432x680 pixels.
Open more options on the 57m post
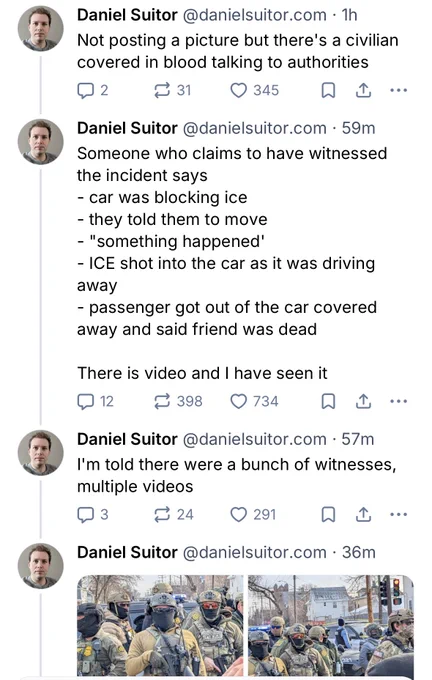point(399,515)
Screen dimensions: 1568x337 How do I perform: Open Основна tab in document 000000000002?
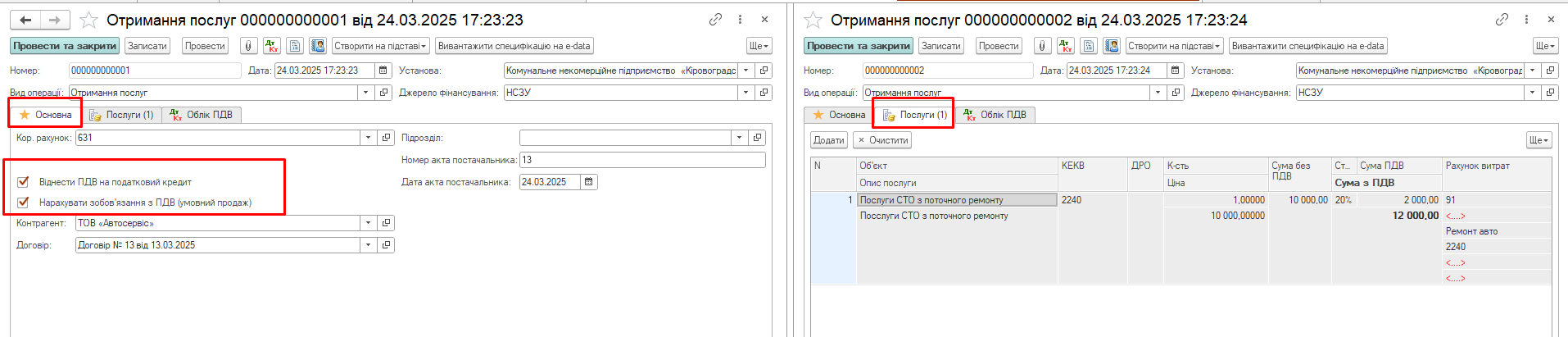(838, 115)
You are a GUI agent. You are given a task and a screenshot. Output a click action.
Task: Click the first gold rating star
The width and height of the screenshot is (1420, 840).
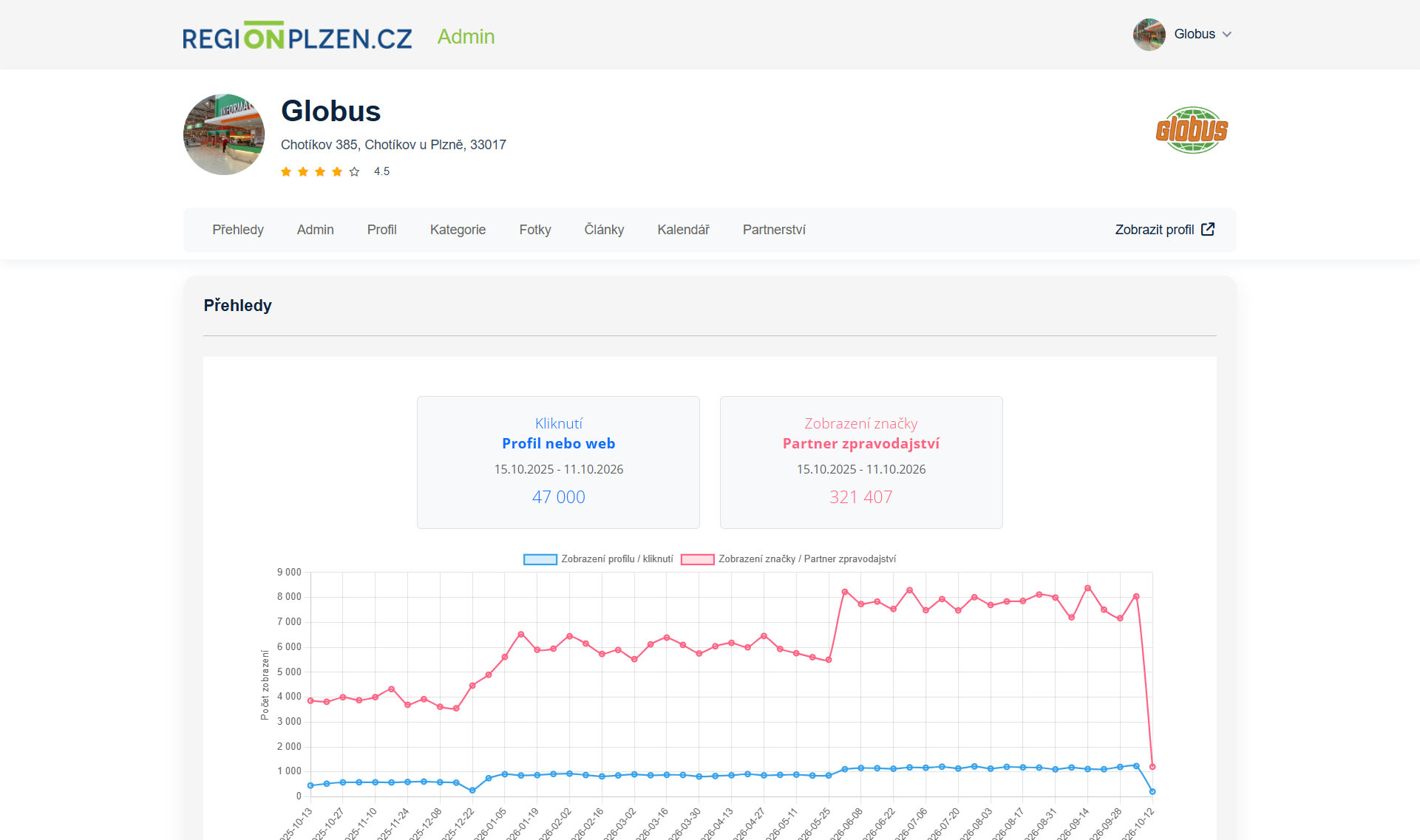click(286, 171)
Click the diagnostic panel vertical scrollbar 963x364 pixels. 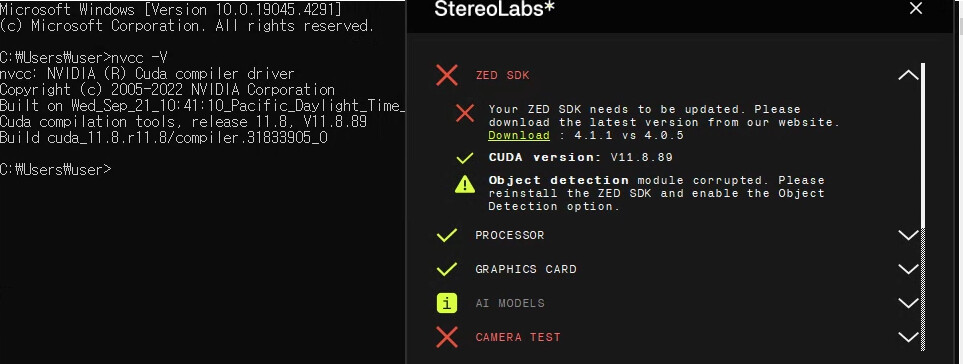[923, 207]
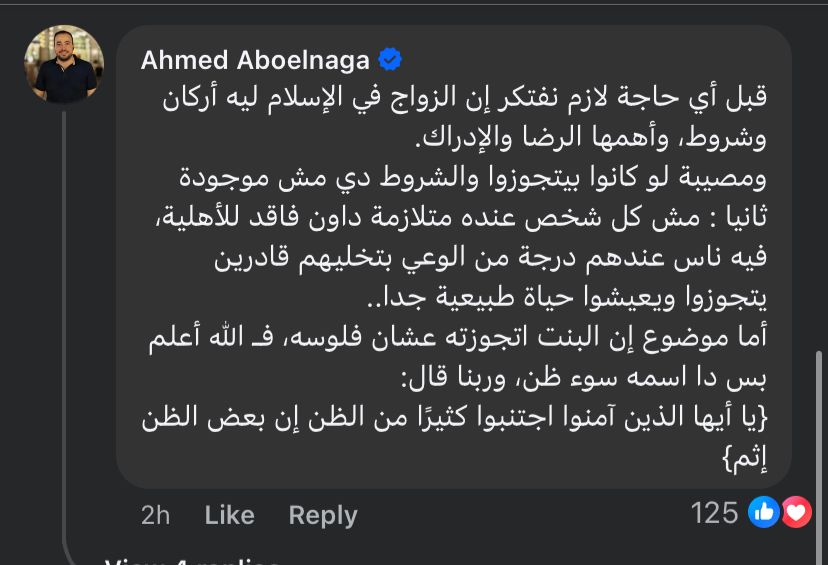Click the final word "إثم}" of the comment
The height and width of the screenshot is (565, 828).
pos(742,459)
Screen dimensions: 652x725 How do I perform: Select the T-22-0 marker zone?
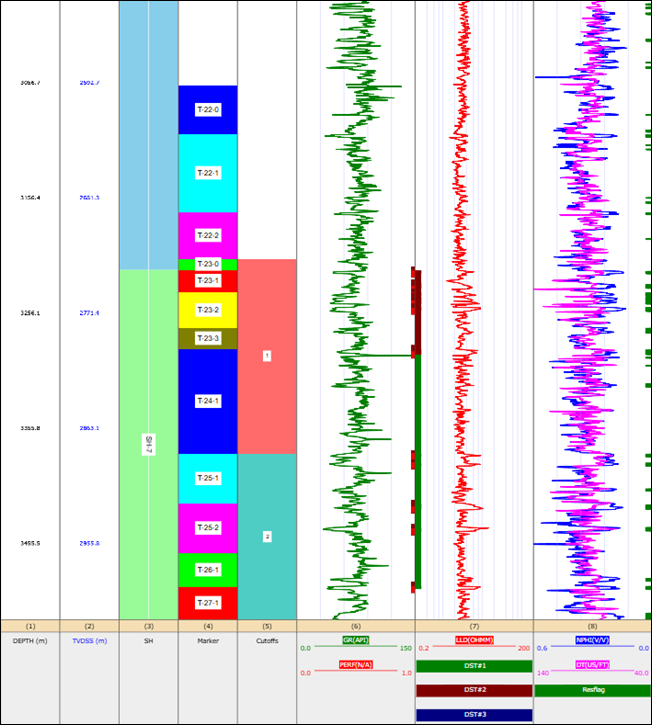tap(208, 109)
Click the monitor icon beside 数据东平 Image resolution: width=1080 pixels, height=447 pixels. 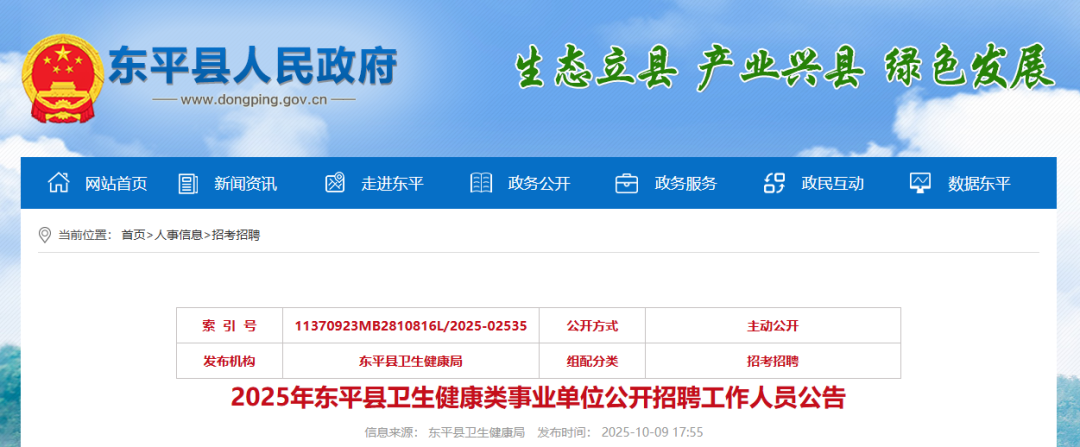pos(920,183)
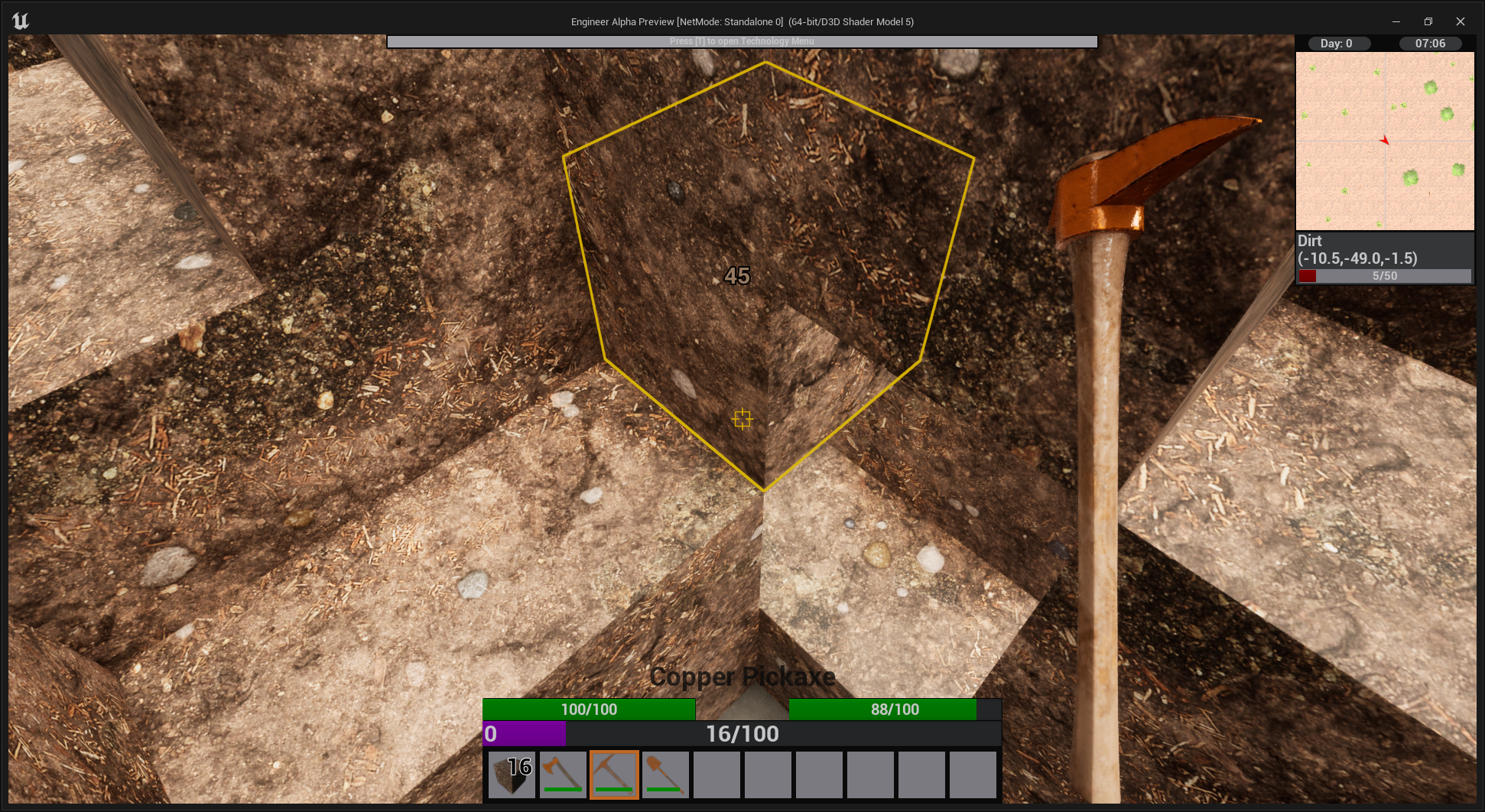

## Exercise goal
Scale the items above, from the first line through the line that contains "click(286, 171)". Write those lines out again, requests included, with every coordinate in the answers multiplied by 0.2 and rounded to a whole number (halves round up), and leave the pictures out.

## Task solution
432x680 pixels.
Open more options on the 57m post
point(80,103)
Screen dimensions: 1568x337 How do I perform: Open Основна tab in document 000000000002?
(168, 23)
You are a GUI agent. You are given a task and a screenshot. Output a click action.
Task: Click the first gold rating star
The width and height of the screenshot is (1420, 840).
click(57, 34)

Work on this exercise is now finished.